## Your goal
Copy the passage of the Arthur John text starting at "He was an unusual" and ending at "Campeonato de Portugal.".

## Page text
▬▬▬▬▬▬▬▬▬▬

Arthur "Artur" John (1898 – 31 March 1972) was an English football manager who managed Vitória de Setúbal, Benfica and Sporting CP in Portugal.

He was an unusual manager because he acted as a massage therapist and massaged his players when they approached the bench for instructions. He was convinced that the player-manager role shouldn't exist, saying, "You either coach or play".

Career
Born in England, John career as manager started in Vitória de Setúbal, managing them for six seasons, winning two Campeonato de Lisboa, two newly created Campeonato de Setúbal and finish runners-up in the 1926-27 Campeonato de Portugal.

That success led him to bigger clubs, so in 1929, John became the first foreign manager of Benfica. In his two seasons he spent there, John led the club to their first national title, winning the Campeonato de Portugal against Barreirense on 1 June 1930, putting an end to a 10-year title drought  He successfully defend this conquest in the following year, beating Porto by three-nill on 28 June 1931.

▬▬▬▬▬▬▬▬▬▬

## Records provided

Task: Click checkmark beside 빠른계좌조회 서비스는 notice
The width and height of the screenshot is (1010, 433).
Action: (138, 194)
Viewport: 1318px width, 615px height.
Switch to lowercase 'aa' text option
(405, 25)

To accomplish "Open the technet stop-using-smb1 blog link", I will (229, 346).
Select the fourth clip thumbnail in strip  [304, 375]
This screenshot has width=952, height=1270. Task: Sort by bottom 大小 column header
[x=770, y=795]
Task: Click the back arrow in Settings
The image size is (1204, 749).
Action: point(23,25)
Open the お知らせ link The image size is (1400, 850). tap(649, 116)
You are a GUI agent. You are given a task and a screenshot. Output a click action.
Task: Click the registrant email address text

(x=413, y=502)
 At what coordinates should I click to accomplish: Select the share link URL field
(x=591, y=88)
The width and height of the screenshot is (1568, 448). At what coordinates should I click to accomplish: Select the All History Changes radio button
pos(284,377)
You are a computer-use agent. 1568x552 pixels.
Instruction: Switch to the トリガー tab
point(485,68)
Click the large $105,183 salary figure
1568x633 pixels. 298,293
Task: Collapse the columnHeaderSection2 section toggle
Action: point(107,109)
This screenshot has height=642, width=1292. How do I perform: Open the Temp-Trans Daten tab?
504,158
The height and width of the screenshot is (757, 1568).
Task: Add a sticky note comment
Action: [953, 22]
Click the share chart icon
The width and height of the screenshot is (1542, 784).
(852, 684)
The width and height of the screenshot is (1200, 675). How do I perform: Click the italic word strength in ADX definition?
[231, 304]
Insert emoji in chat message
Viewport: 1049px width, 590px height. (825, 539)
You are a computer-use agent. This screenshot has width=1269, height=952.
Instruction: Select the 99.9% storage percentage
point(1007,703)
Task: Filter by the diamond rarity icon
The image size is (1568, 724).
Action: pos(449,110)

▬▬▬▬▬▬▬▬▬▬

## Result
He was an unusual manager because he acted as a massage therapist and massaged his players when they approached the bench for instructions. He was convinced that the player-manager role shouldn't exist, saying, "You either coach or play".

Career
Born in England, John career as manager started in Vitória de Setúbal, managing them for six seasons, winning two Campeonato de Lisboa, two newly created Campeonato de Setúbal and finish runners-up in the 1926-27 Campeonato de Portugal.